About this task →
Your output should consist of the data, copied exactly.

* * * * * * * * *

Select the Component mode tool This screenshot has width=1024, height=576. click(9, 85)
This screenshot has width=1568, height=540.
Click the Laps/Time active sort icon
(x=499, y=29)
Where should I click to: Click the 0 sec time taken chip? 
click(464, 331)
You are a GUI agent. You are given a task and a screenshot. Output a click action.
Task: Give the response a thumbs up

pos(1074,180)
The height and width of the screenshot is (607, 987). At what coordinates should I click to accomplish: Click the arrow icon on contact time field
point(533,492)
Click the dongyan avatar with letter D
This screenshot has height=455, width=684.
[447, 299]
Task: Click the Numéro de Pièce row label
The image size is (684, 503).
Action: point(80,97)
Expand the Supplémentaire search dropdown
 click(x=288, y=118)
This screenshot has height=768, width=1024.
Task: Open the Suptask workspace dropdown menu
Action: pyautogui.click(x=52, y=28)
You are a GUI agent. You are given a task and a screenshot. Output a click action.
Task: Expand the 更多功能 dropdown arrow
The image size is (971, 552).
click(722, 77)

* * * * * * * * *

Answer to the problem →
Select the Component mode tool This screenshot has width=1024, height=576. click(9, 85)
This screenshot has width=1568, height=540.
Click the Laps/Time active sort icon
(x=499, y=29)
Where should I click to: Click the 0 sec time taken chip? 
click(464, 331)
You are a GUI agent. You are given a task and a screenshot. Output a click action.
Task: Give the response a thumbs up

pos(1074,180)
The height and width of the screenshot is (607, 987). At what coordinates should I click to accomplish: Click the arrow icon on contact time field
point(533,492)
Click the dongyan avatar with letter D
This screenshot has height=455, width=684.
[447, 299]
Task: Click the Numéro de Pièce row label
The image size is (684, 503).
Action: point(80,97)
Expand the Supplémentaire search dropdown
 click(x=288, y=118)
This screenshot has height=768, width=1024.
Task: Open the Suptask workspace dropdown menu
Action: pyautogui.click(x=52, y=28)
You are a GUI agent. You are given a task and a screenshot. Output a click action.
Task: Expand the 更多功能 dropdown arrow
The image size is (971, 552).
click(722, 77)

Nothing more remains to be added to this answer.